At home you may want to use an alligator garden statue in a flower bed,  porch, or right on the front lawn to show your southern pride or love of gators. When placed on your front lawn your gator may even be able to deter dogs from using your grass as their favorite bathroom spot.

Adding an alligator on your deck or in your yard near your pond or pool is a natural choice. You may want to place your statue so it looks like its sunning itself near the water or even partially submerged in the water. While a statue won’t provide realistic movement like an alligator decoy, it can often help to keep backyard pests away from ponds and pools.

Fish-eating birds, pooping ducks and geese, and mischievous raccoons may stay away when your gator statue is in a visible spot. And don’t be afraid to bring smaller statues indoors where they can be displayed on counters, desks, or shelves.

Fooling Friends And Looking Real

There are a couple of ways you can help to make your gator seem real as possible. One is to place the statue so that it is only partially visible. This will make it look as if it’s trying to stay hidden just like a real animal would do.

It also prevents your guests from being able to see the entire statue clearly. And most people aren’t going to get close enough to make sure. Another option is to put in a location where they are sure to run into it. Placing next to a garden path for example can often cause quite a reaction.

Some people even like to keep their gator close to the front door for more regular reptile surprises. You may even want to help set the stage first by telling them a gator has been spotted recently in neighborhood.

While it’s all in good fun, just remember to be responsible. Some people may have extreme reactions. Life-size alligator statues in particular can cause quite a fright, since a run in with a big gator in real life could really mean you’re lunch.


Personalizing Your Pet

Alligator statues are one piece of garden décor that you’ll want to personalize with a name. Al and Ally are common choices and so are any names that sound southern or Cajun.

Many new gator owners even like to give their new pet a collar to show guests that he’s just a friendly statue. But of course you may want to leave them guessing.


Statue Friends For Your New Toothy Pet

Once you have a gator statue collecting other statues to go along with it is always fun. This could be your chance to get creative with your outdoor space with a certain theme, such as a tropical one for example.

Because gators are semi-aquatic themselves, it’s very popular to add statues of other water-loving creatures too. For instance some frogs, or a turtle statue or two can help to keep your alligator company. Of course these can be used near water or simply in the garden.

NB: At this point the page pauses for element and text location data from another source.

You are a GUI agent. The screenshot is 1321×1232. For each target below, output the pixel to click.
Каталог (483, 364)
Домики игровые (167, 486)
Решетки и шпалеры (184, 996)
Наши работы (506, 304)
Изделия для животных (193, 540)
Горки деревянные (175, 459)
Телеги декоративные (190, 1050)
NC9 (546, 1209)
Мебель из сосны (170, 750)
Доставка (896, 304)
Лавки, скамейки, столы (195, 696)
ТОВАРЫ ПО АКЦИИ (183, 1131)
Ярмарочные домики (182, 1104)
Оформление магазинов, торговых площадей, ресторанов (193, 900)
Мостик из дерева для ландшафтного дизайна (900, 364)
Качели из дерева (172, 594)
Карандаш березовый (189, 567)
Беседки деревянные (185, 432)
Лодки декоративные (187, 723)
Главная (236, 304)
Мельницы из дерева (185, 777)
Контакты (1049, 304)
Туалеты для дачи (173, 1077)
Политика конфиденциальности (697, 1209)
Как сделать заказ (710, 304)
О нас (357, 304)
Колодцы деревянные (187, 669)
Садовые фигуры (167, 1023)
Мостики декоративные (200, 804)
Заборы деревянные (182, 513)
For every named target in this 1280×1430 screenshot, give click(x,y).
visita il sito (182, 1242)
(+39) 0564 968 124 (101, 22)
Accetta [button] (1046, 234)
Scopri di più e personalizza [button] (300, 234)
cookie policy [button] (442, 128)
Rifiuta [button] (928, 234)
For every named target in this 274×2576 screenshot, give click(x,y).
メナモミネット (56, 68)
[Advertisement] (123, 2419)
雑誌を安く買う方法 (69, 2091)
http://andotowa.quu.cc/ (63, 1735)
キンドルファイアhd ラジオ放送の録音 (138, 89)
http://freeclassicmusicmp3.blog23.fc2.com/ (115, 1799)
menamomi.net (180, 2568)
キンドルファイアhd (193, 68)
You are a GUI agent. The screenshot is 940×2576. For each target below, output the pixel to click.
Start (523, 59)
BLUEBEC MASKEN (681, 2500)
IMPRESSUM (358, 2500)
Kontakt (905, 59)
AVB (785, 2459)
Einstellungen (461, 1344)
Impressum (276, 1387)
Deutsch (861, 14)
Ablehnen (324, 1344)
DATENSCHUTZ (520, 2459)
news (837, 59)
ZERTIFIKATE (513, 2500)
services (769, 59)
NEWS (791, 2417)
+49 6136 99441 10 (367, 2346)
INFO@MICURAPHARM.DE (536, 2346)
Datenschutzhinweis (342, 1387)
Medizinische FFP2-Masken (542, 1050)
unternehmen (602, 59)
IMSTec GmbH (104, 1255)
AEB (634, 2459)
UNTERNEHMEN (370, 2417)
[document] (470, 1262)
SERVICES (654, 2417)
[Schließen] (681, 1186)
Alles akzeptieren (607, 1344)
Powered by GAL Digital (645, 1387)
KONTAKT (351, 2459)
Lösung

Statues of wetland bird species such as egrets, flamingos, and herons can also be attractive options that naturally go well with gators. As an added bonus a heron statue in particular can actually help to keep real herons and fish eating birds away from ponds.

You may want to give you’re a gator a mate, some babies, or a crocodile statue cousin. If your gator is on land a floating gator decoy can be placed in your pond or pool give company while also scaring away pests. And of course don’t overlook statues of other potential scaly reptile buddies such as iguanas and snakes.

Adding an alligator statue to your space is always a unique way to go to say the least. And with this guide you now have everything you need to find your perfect gator.